→ **VERSTÄNDNISFRAGEN**
- 1) Gib den Text über die MMT wieder, beginnend mit „Die deskriptive Darstellung“ und weiter bis einschließlich „Sachstand angegeben wurde).“. Tausche dabei „umstritten“ gegen „kontrovers“ aus.
- 2) Beantworte anhand des Textes über die MMT die folgenden Fragen:
(a) Welche Währung nutzt Bosnien-Herzegovina?
(b) Wie tätigt ein Staat seine Ausgaben?
(c) Was „finanziert“ alle Ausgaben der Bundesregierung?

→ **VORGEGEBENER TEXT**
════════

Im Mittelpunkt der Analyse stellt die MMT die Fiskalpolitik eines souveränen Staates, der seine eigene Währung bereitstellt. Die makroökonomische Analyse des Wirtschaftskreislaufes erfolgt dabei anhand von Bilanzen der verschiedenen Wirtschaftssektoren. Bilanzen seien eine Beschreibung der Realität, von daher sei die MMT als falsifizierbare empirische Geldtheorie anzusehen.

Angemerkt sei, dass auch nicht-souveräne Staaten von MMT analysiert werden, auch solche, die keine eigene Währung haben (Bosnien-Herzegovina bspw. nutzt den Euro). Bilanzen sind tatsächlich die Methode der MMT, allerdings nicht nur die von „verschiedenen Wirtschaftssektoren” (gemeint ist privat, öffentlich, Ausland), sondern auch von Banken, Zentralbanken, Finanzministerien usw. Ein Blick in mein Buch hätte gereicht, um das feststellen zu können. Gut hingegen ist die Feststellung, dass MMT falsifizierbar sei. Das stimmt und ist ein Gegensatz zu anderen Theorie, die auf Annahmen beruhen, die in Stein gemeißelt sind. Daher lassen sich diese Theorien nicht widerlegen.

Die nächsten Absätze sind qualitativ gut, unter anderem dieser Satz:

Namentlich tätigt ein Staat seine Ausgaben, indem er seine Zentralbank anweist, das Zentralbankkonto derjenigen Banken oder staatlichen Institutionen, die Geld erhalten, zu kreditieren.

Bisher bleibt dies bei aller Kritik an MMT unwidersprochen. Damit muss angenommen werden, dass diese Sicht korrekt ist. Weder Steuereinnahmen noch Einnahmen durch den Verkauf von Staatsanleihen „finanzieren” den Staat. Geldschöpfung „finanziert” alle Ausgaben der Bundesregierung. Das wird auch von den Autoren des Sachstands so gesehen:

Die deskriptive Darstellung des realen Geldkreislaufs durch die MMT und die daraus abgeleite- ten Aussagen wie zum Beispiel, dass Geld "aus dem Nichts" entsteht, wird in der akademischen Welt und von den Zentralbanken weitgehend geteilt.

Insofern stimmt die Aussage nicht, die MMT wäre „umstritten”. Das bedeutet nicht, dass es keine Kritik an der MMT gibt oder an den Politikempfehlungen auf Basis der MMT – diese werden im Rest des Papiers abgehandelt. Auf die Kritik gehe ich im einzelnen hier nicht ein, dass ist an anderer Stelle schon mehrfach diskutiert worden (u.a. in dem Papier in Intereconomics, welches im Sachstand angegeben wurde).

════════

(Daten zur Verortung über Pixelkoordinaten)
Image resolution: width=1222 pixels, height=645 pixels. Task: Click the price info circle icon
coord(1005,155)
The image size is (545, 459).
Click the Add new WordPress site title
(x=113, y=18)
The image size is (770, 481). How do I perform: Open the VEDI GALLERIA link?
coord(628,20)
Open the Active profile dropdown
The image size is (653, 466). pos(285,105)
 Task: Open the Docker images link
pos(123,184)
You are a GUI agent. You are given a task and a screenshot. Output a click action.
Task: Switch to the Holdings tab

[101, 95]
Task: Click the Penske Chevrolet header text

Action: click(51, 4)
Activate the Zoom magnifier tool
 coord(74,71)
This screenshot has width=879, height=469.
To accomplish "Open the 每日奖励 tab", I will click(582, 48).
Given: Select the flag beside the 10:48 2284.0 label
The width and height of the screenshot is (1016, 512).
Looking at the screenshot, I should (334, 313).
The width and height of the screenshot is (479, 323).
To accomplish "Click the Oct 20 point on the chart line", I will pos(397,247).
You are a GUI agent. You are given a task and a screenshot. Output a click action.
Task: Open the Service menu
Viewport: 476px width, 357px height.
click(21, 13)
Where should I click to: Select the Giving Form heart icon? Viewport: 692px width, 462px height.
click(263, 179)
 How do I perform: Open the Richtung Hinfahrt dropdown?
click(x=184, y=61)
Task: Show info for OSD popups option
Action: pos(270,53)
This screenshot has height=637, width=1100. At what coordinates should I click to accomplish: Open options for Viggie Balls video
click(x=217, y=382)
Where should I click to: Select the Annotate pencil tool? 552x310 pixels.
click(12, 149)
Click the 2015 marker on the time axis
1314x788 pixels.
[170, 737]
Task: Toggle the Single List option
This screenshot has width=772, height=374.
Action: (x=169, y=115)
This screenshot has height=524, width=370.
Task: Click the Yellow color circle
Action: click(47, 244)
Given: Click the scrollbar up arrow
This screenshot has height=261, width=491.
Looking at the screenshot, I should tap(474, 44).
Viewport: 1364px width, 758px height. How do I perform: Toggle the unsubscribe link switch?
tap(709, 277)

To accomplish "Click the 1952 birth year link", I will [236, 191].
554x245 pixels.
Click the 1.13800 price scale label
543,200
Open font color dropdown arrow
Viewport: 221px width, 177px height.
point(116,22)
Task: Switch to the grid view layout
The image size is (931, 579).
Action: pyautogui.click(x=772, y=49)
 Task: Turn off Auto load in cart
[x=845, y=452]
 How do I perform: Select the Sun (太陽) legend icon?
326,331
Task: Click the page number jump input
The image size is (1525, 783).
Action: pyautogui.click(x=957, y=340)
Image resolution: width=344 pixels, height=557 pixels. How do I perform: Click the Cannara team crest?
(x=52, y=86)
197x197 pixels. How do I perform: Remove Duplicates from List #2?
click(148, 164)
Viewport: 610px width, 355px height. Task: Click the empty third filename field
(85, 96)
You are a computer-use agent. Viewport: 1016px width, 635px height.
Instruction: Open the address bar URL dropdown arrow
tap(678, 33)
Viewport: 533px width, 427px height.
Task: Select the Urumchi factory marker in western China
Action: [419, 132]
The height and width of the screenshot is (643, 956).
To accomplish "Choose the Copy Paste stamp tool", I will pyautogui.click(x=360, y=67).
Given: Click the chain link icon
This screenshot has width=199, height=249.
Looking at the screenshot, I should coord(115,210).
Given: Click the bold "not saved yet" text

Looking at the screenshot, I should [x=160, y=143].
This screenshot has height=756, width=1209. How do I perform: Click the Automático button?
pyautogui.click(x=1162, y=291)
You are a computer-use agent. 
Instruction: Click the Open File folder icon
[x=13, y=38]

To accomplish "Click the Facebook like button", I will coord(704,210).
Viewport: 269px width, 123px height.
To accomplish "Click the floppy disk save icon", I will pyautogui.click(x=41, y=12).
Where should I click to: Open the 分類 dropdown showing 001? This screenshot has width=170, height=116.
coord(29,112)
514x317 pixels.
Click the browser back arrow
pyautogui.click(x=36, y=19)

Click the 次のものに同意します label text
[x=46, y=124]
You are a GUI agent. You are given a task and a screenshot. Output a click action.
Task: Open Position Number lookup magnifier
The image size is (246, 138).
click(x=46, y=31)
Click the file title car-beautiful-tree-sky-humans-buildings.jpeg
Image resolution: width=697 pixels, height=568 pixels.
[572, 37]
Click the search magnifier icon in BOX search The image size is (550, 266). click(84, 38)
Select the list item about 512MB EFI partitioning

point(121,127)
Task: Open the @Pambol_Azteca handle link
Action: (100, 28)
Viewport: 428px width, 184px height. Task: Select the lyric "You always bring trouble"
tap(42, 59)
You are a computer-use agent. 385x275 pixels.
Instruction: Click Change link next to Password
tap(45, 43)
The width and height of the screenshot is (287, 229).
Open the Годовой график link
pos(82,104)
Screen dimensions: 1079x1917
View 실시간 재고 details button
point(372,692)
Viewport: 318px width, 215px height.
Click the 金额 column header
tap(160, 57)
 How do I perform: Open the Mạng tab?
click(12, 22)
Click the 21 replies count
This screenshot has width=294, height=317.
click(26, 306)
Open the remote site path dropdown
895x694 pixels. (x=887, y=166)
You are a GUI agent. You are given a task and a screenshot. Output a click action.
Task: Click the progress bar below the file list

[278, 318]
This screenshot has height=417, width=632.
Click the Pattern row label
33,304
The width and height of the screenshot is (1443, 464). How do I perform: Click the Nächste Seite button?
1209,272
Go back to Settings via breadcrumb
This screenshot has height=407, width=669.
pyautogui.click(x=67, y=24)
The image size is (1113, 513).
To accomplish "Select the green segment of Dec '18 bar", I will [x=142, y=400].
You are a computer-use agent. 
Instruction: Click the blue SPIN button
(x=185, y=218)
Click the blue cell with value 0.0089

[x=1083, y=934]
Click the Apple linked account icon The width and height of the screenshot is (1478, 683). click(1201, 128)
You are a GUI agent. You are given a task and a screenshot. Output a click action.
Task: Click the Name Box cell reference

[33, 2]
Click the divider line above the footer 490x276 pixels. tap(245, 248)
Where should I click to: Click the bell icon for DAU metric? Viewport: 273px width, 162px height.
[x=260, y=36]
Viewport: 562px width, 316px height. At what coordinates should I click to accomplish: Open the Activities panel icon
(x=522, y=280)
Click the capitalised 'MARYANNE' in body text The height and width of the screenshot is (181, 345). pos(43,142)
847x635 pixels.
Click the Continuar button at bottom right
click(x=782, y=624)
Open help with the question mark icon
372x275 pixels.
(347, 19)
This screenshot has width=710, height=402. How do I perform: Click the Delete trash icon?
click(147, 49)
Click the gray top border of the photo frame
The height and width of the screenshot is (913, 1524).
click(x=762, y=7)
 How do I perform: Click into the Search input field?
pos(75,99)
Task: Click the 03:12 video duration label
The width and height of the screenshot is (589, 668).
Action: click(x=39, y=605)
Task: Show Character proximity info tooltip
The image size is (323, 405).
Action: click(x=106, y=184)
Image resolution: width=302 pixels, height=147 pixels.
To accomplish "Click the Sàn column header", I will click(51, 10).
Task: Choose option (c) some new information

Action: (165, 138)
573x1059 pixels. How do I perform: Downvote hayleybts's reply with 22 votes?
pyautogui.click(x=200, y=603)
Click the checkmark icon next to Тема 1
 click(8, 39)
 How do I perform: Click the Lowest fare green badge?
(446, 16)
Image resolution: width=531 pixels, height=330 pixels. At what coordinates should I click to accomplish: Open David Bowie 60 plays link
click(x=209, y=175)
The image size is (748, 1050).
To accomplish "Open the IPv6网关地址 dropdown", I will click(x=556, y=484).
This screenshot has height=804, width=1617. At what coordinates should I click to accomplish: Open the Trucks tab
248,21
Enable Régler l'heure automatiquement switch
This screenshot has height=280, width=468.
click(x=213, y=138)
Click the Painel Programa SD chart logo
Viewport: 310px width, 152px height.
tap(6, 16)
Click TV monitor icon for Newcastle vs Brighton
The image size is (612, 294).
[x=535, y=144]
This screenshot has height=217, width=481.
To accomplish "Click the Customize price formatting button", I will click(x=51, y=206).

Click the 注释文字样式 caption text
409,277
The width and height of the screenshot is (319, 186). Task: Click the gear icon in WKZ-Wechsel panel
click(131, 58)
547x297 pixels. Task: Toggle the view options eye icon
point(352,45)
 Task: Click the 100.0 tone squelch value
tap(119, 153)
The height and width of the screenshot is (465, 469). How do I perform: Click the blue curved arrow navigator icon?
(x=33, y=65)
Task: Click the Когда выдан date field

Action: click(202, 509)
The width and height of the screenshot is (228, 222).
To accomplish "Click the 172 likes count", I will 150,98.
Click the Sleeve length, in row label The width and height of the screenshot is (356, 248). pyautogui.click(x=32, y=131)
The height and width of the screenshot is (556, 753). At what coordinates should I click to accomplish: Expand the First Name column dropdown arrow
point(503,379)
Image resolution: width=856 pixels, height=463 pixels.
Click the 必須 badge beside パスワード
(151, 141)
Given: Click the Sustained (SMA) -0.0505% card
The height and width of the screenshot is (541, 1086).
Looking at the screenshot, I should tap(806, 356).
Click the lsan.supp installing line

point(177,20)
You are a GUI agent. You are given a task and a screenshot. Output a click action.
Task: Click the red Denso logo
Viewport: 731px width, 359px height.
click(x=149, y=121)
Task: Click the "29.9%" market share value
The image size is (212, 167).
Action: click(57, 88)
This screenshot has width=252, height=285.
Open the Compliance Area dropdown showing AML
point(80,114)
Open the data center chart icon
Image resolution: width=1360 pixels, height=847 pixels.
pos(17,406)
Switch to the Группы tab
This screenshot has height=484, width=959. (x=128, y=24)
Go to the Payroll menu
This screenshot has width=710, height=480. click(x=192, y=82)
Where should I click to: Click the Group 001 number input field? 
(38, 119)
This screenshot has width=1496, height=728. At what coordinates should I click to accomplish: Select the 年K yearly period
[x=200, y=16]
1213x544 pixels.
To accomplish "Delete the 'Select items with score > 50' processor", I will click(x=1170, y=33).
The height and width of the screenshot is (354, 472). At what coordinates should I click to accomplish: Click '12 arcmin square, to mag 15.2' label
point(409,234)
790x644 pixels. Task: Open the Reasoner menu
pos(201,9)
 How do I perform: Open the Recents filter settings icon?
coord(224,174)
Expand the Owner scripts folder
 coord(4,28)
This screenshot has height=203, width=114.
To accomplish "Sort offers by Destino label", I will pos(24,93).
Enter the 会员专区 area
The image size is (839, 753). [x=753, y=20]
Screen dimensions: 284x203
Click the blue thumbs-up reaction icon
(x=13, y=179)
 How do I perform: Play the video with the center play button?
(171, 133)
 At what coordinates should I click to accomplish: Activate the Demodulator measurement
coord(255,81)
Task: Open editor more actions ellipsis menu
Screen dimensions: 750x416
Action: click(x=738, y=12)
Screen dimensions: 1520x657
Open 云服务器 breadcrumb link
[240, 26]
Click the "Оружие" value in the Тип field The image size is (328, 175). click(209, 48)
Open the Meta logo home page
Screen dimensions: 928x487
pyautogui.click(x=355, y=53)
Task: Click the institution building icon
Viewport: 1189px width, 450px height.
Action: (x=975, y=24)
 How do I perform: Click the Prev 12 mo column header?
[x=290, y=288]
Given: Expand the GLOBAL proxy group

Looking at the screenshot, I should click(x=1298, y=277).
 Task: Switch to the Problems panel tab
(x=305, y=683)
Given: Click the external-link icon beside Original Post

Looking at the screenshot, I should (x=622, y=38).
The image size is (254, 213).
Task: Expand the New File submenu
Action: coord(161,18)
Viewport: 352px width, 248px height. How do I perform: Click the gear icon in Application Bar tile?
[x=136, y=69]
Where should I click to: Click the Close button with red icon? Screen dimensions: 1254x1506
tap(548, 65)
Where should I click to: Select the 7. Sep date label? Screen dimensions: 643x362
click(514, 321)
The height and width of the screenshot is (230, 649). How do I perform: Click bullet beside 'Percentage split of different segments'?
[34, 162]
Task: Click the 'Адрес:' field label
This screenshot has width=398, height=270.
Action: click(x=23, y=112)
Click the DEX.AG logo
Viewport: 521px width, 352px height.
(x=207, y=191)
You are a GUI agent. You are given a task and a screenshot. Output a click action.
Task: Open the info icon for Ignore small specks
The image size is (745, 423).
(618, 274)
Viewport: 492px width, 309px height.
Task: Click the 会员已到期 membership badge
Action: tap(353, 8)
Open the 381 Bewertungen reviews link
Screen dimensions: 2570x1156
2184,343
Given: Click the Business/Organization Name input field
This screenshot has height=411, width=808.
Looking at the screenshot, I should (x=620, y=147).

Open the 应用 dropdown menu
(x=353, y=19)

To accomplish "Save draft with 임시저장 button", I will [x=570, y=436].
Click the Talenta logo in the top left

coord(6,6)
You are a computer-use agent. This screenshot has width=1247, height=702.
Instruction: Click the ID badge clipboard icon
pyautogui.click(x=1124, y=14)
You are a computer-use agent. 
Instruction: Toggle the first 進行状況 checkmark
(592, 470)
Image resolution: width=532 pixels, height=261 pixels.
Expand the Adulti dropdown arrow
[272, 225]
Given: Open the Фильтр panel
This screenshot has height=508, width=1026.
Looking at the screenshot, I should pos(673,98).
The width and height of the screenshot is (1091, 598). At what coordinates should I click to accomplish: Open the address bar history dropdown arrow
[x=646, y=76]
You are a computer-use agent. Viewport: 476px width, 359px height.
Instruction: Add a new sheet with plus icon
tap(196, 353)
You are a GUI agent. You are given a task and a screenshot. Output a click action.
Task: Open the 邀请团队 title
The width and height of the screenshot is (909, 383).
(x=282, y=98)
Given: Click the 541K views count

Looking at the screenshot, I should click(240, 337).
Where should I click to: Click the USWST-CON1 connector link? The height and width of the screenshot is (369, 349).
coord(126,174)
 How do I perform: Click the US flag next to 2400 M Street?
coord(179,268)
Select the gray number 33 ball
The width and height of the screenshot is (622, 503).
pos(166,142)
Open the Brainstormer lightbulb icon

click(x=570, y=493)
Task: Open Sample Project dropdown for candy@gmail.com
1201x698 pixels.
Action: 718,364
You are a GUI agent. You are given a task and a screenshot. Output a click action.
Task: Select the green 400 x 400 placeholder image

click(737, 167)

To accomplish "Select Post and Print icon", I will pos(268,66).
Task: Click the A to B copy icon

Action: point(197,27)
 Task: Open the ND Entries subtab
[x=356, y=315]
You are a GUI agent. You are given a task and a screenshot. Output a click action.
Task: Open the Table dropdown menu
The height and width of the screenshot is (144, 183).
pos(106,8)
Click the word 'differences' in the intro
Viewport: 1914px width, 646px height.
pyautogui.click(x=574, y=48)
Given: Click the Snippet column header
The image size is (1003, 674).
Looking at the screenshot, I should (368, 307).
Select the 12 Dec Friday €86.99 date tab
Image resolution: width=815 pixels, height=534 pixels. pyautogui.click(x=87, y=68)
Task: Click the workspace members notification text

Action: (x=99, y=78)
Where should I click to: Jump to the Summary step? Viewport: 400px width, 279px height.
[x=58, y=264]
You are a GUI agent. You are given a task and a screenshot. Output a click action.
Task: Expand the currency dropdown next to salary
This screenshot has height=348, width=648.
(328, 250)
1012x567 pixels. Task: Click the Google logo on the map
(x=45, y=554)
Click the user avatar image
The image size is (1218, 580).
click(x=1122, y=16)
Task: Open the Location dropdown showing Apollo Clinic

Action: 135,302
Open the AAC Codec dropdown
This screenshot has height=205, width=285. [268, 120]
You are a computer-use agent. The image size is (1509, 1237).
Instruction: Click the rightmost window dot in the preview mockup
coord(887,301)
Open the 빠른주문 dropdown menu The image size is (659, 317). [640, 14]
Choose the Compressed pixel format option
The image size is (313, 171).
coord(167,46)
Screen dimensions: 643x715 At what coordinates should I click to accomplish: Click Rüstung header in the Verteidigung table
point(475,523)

════════

→ **LÖSUNGEN**
- 1)
Die deskriptive Darstellung des realen Geldkreislaufs durch die MMT und die daraus abgeleite- ten Aussagen wie zum Beispiel, dass Geld "aus dem Nichts" entsteht, wird in der akademischen Welt und von den Zentralbanken weitgehend geteilt.

Insofern stimmt die Aussage nicht, die MMT wäre „kontrovers”. Das bedeutet nicht, dass es keine Kritik an der MMT gibt oder an den Politikempfehlungen auf Basis der MMT – diese werden im Rest des Papiers abgehandelt. Auf die Kritik gehe ich im einzelnen hier nicht ein, dass ist an anderer Stelle schon mehrfach diskutiert worden (u.a. in dem Papier in Intereconomics, welches im Sachstand angegeben wurde).

- 2)
(a) Den Euro.
(b) Er weist seine Zentralbank an, das Zentralbankkonto derjenigen Banken oder staatlichen Institutionen, die Geld erhalten, zu kreditieren.
(c) Die Geldschöpfung.